Uitgangspunt is verder dat de subsidievaststelling leidt tot hetzelfde bedrag als waarvoor in eerdere instantie subsidie is verleend. De vaststelling kan echter ook lager uitvallen, bijvoorbeeld indien de raming van de kosten in de subsidieaanvraag hoger blijkt dan de daadwerkelijke kosten. Het vastgestelde subsidiebedrag wordt binnen vier weken betaald. Reeds voldane voorschotten worden op de te betalen subsidie in mindering gebracht, om te voorkomen dat dubbele betaling plaats vindt.

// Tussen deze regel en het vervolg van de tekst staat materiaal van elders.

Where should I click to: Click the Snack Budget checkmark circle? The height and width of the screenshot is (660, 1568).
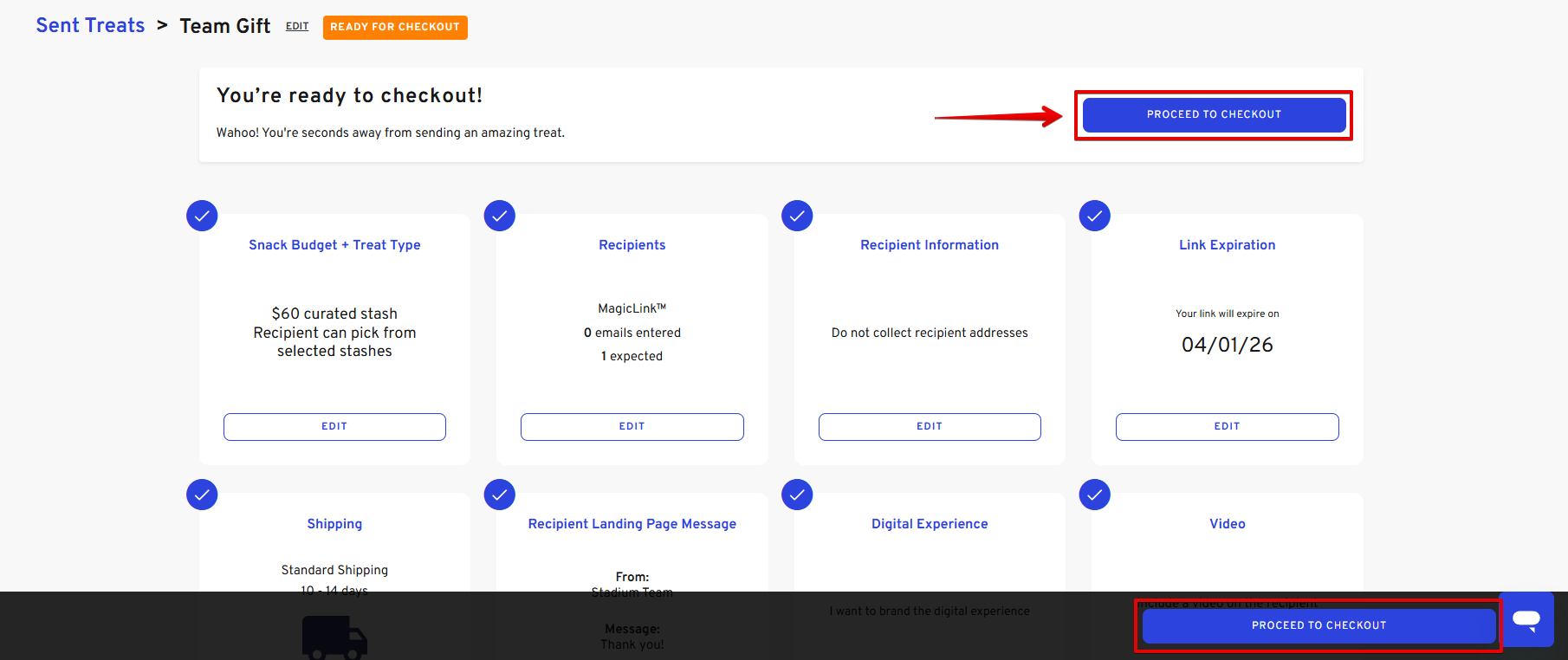pyautogui.click(x=202, y=216)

Artikel 12 Lagere subsidievaststelling

In de Algemene wet bestuursrecht zijn gevallen aangegeven, waarin de subsidie lager wordt vastgesteld dan de subsidieverlening. Te denken valt bijvoorbeeld aan het geval de werkzaamheden niet of slechts deels zijn utgevoerd, er niet aan de subsidievoorwaarden is voldaan of bij de aanvraag onjuiste gegevens zijn verstrekt. Voor het geval de subsidie lager wordt vastgesteld dan het bedrag van eventueel reeds betaald(e) voorschot(ten), bepaalt artikel 12 voor de duidelijkheid dat in een dergelijk geval wordt overgegaan tot terugvordering daarvan.

Artikel 13 Toezichthouders

Op basis van artikel 13 kan het college personen benoemen die toezicht kunnen houden op de naleving van het bepaalde in deze regeling. Met de benoeming als toezichthouder, krijgt deze de bevoegdheden zoals aangegeven in titel 5.2 van de Algemene wet bestuursrecht.

Artikel 14 Nadere regels

Indien nodig kan het college aanvullende regels vaststellen.

Artikel 15 Hardheidsclausule

Het is denkbaar dat in uitzonderlijke gevallen de toepassing van de regeling tot onbillijke situaties leidt. In die gevallen kan het college afwijken van de regeling.